La demande de rejet des eaux pluviales est approuvée sous réserve des dispositions ci-après : 1. les eaux de pluies ne peuvent ni être infiltrées, ni rejetées vers un exutoire naturel, au vu de l’étude de perméabilité fournie par le propriétaire au moment de la demande de raccordement, 2. un stockage dimensionné à minima sur la base d’une pluie vicennale est mis en place pour reprendre l’ensemble des eaux pluviales des surfaces imperméabilisées, 3. le rejet des eaux de pluie est limité à 2 l/s/ha (2 l/s si inférieur à l’hectare), 4. le rejet des eaux traitées doit respecter les normes de rejet de la réglementation en vigueur 5. le commencement des travaux de l’installation intérieure devra être signalé au Service Public d’Assainissement, 6. le raccordement sur le regard de façade se fera : - prioritairement par raccordement sur la réservation ; - exceptionnellement avec accord du service Assainissement par un carottage unique muni d’un joint d’étanchéité. - de manière parfaitement étanche. 7. le propriétaire est tenu de veiller au bon fonctionnement et au nettoyage périodique de l’installation de son immeuble.
L’acceptation par le Service d'Assainissement induit la délivrance de l’autorisation de raccordement, assortie des prescriptions techniques de réalisation.
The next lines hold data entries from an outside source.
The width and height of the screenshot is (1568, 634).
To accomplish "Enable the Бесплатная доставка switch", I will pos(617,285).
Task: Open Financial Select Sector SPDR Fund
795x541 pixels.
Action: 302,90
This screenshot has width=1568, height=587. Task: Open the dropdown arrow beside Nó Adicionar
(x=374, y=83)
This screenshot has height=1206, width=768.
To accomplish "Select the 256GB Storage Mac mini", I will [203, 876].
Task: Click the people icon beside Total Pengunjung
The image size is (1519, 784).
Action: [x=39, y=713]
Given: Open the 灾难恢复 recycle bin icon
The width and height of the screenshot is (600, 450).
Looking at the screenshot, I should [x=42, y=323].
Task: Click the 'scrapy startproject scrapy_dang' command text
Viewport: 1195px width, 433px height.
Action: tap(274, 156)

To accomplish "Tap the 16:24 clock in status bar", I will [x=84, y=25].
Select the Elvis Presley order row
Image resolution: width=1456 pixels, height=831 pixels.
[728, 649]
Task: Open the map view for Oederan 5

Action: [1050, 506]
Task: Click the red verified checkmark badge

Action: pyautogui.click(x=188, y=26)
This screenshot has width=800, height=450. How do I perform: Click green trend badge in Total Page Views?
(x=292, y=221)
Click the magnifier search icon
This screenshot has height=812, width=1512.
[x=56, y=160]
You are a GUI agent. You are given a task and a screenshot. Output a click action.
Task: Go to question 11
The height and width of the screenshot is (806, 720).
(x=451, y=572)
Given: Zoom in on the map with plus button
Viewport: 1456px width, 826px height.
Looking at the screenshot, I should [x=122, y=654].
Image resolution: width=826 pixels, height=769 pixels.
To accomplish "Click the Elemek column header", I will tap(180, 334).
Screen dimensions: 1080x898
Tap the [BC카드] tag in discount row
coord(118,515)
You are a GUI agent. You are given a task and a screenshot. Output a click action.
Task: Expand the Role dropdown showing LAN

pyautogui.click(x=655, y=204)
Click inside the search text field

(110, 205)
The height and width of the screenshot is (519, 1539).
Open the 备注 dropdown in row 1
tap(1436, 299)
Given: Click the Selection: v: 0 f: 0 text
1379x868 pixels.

Dispositions applicables aux zones N
La création du raccordement est définie selon les modalités délibérées lors du conseil communautaire.
3.2.3– Distribution électrique, téléphonique et de télédistribution
1) Pour recevoir une construction ou une installation nouvelle qui, par sa destination, implique une utilisation d’électricité, un terrain doit obligatoirement être desservi par un réseau électrique suffisant.
2) Lorsque les réseaux sont enterrés, les branchements doivent l’être également. 3) Dans les opérations d’aménagement, les réseaux électriques, téléphoniques et de télédiffusion ainsi que les branchements doivent être aménagés en souterrain, sans nuire aux conditions d'exploitation et d'entretien du réseau.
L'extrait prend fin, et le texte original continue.